The plan to implement Ireland’s law permitting abortion has been “a shambles,” Favier also said.

Irish general practitioner Mike Thompson told BBC that January 2019 is an ambitious deadline, considering there are no “clear and robust guidelines” on abortion provision thus far.

“It has to be safe,” he told BBC.

No abortion laws have been passed since the country voted for its legalization over four months ago, but Ireland’s Health Minister Simon Harris did tweet Thursday about introducing laws to regulate abortion in the nation.

Harris also welcomed Dr. Peter Boylan, who will assist the government in crafting abortion policy.

The government introduced the “Regulation of the Termination of Pregnancy Bill,” which allows women to demand abortion services up until 12 weeks in pregnancy. The bill also allows women to abort past 12 weeks gestation in cases where continuing the pregnancy would put the prospective mother’s life in danger or where the fetus will not survive after birth.

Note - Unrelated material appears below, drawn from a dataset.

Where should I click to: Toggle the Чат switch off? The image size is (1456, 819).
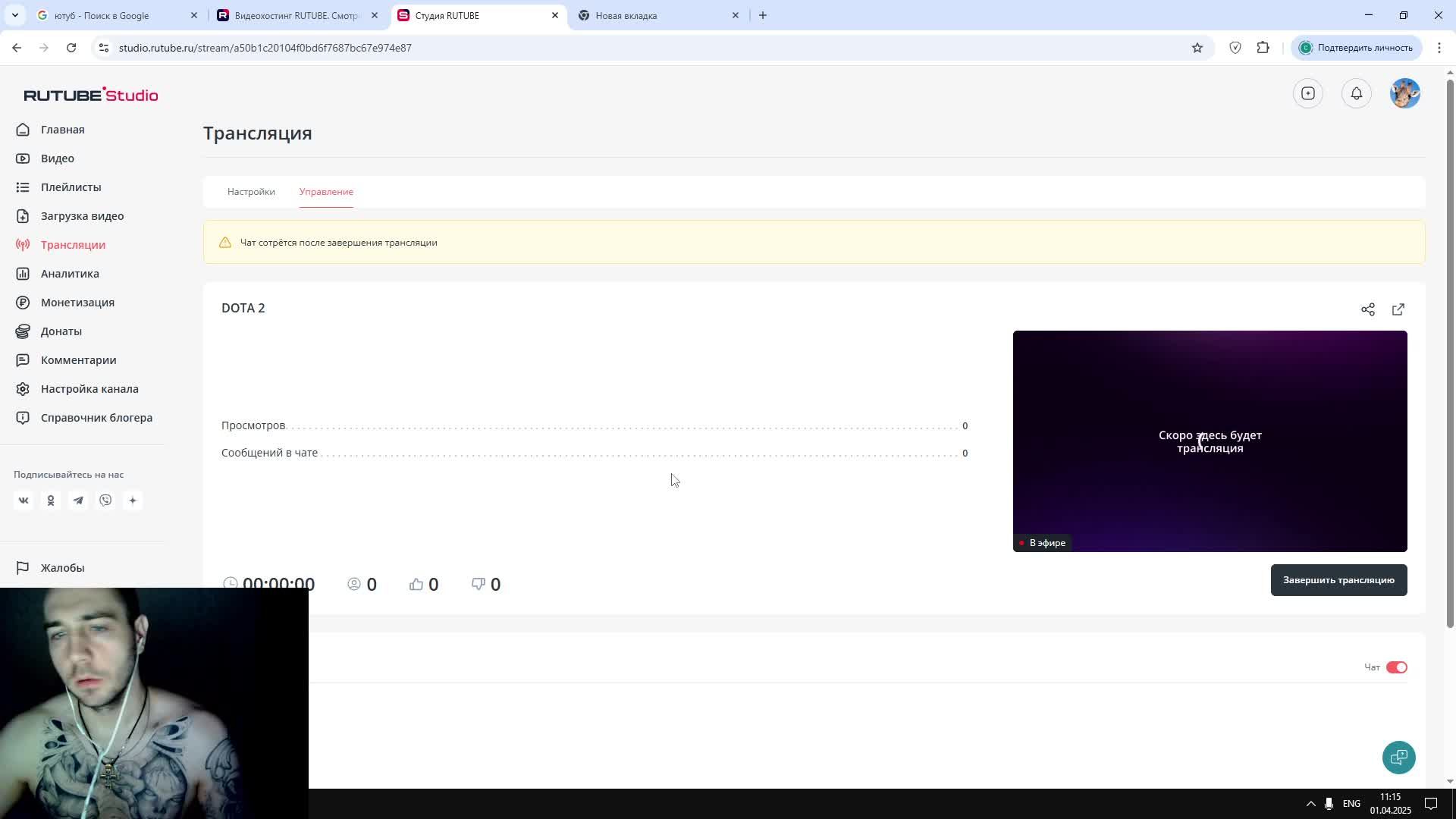(1396, 667)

Ireland’s prime minister Leo Varadkar and Harris have said they expect free abortion services to be fully operational by 2019, but a number of necessary codes have yet to be passed.

Hundreds of doctors object to the requirement that they provide abortion.

“We don’t want to thwart the referendum result, we’re just asking that we’re given freedom of conscience in the truest form where we don’t have to refer to another doctor,” said Doctors for Freedom of Conscience spokesperson, Dr. Kirsten Fuller. “Abortion is the ending of a human life and we don’t want to partake in that in any sense.”

Irish doctors may individually object to providing abortions, but Catholic hospitals in the country will not be able to refuse abortion provision as a whole.

Ireland was one of the last European countries banning abortion until it repealed its Eighth Amendment on May 26. Northern Ireland, however, operates under a different governing body than the rest of Ireland, and abortion remains illegal in the region.